In 2000, the Tennessee Supreme Court construed the “cite and release” statute as “creat[ing] a presumptive right to be cited and released for the commission of a misdemeanor,” unless one of the statutory exemptions exists. State v. Walker, 12 S.W.3d 460, 464 (Tenn. 2000). In Walker, the defendant was charged with violation of a municipal noise ordinance. When asked for identification, he responded that he did not have his driver's license on him, but he gave his name, date of birth, and driver's license number, and he offered to go home-two blocks away- to get his license. Id. at 463. Although the dispatcher verified his information, the arresting officer decided it was insufficient and took the defendant into custody for violating the noise ordinance. When the officer conducted a search incident to the arrest, he found marijuana and cocaine on the defendant. Id.

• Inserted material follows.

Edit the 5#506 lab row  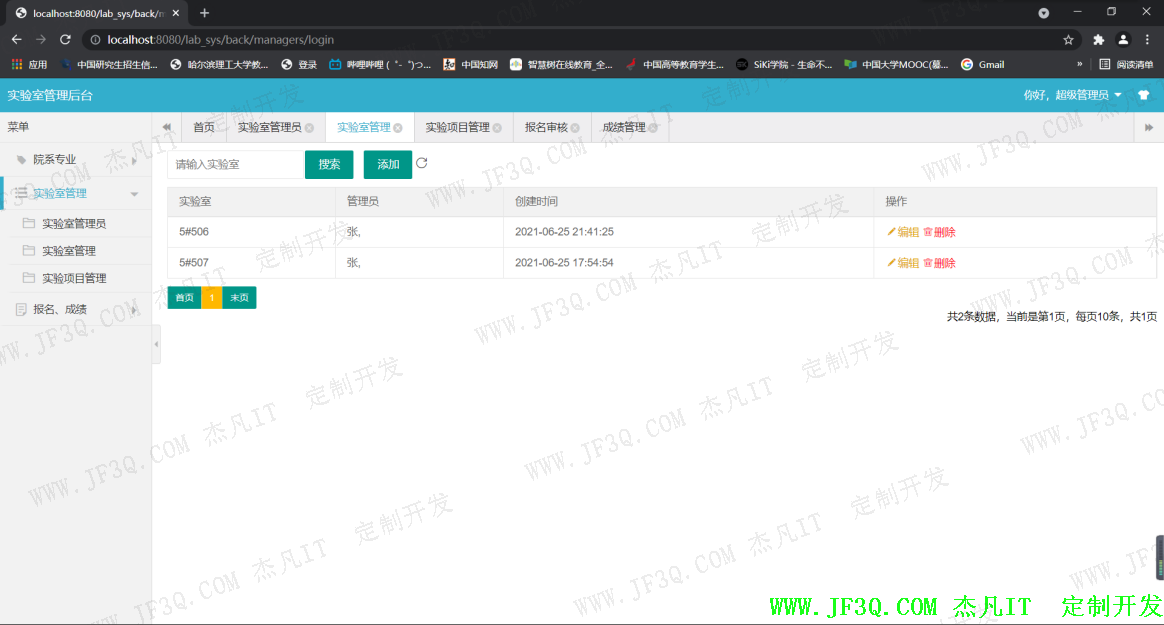[x=903, y=232]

The defendant sought suppression of this evidence. The trial court granted the motion, but the appellate court reversed on the grounds that the defendant had failed to provide the police officer with satisfactory evidence of identification. The Tennessee Supreme Court granted review and reversed.

The Tennessee Supreme Court noted that the case required it to decide what the standard was “for determining what constitutes ‘satisfactory evidence of identification' under Tenn. Code Ann. § 40-7-118([d])(3).” Id. at 464. The court held that an objective standard applied and that, under this standard, the state has the burden of proving that “it was objectively reasonable for the officer to reject a misdemeanant's proffered identification evidence.” Id. “By objectively reasonable, we mean that in rejecting the evidence, the officer should have a specific articulable reason to doubt that the cited person has accurately identified himself [or herself] before taking him [or her] into custody.” Id. (internal quotation marks and citation omitted) (alterations in original).

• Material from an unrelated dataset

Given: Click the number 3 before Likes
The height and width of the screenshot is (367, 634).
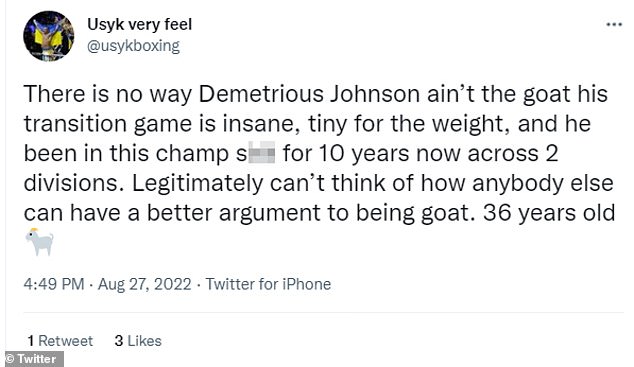Looking at the screenshot, I should tap(118, 341).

Walker cites subsection (c)(3), because, in 2000, subsection (d)(3) was codified at (c)(3). The statute was amended in 2019 to insert a new subsection (c), and what was subsection (c) became subsection (d). 2019 Tennessee Laws Pub. Ch. 316 (S.B. 587).

The court explained that

Tennessee's “cite and release” statute works on an “honor system,” operating under the assumption that the misdemeanant will act in good faith by furnishing accurate identification so that an officer can be assured that the misdemeanant is actually the person he or she claims to be. The exception empowers an officer to effect a custodial arrest only when the identity of a misdemeanant is in doubt .... To this end, an officer's discretion is limited. An officer may not make unreasonable or arbitrary determinations as to what constitutes satisfactory evidence of identification.
Id. at 466 (emphasis added).

The court found that, under the circumstances presented there, it was objectively unreasonable for the police officer to reject the verbal evidence offered by the defendant as proof of his identification, particularly given that the information given by the defendant was verified by the dispatcher. The court therefore concluded that, “under Tenn. Code Ann. § 40-7-118([d])(3), [the police officer] wrongly placed Walker under custodial arrest.” Id. at 468.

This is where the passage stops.